▸ Problem requirements
Make an exact copy of the records, with the pictures left out.

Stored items

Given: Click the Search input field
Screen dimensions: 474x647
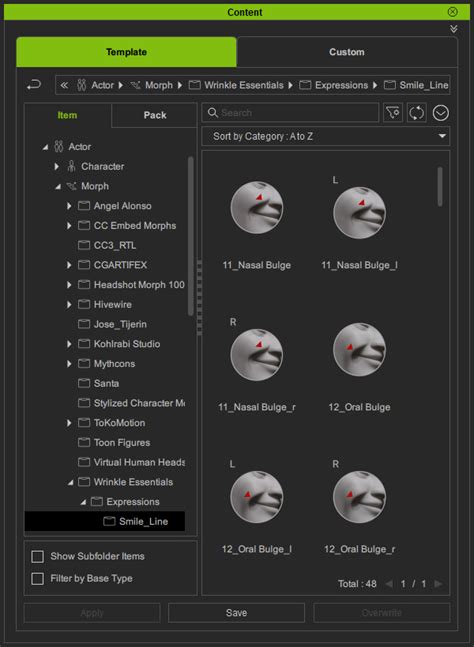Looking at the screenshot, I should tap(290, 113).
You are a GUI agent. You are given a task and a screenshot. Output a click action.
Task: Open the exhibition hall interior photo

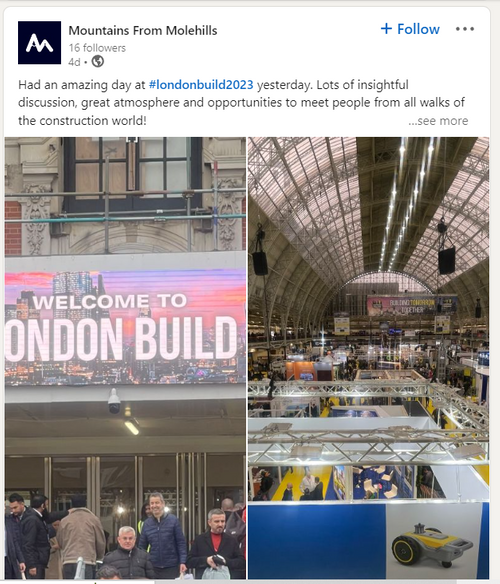(x=368, y=358)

▸ Exercise result
Given: Click the Search input field
Screen dimensions: 474x647
Looking at the screenshot, I should tap(290, 113).
You are a GUI agent. You are given a task and a screenshot. Output a click action.
Task: Open the exhibition hall interior photo

(x=368, y=358)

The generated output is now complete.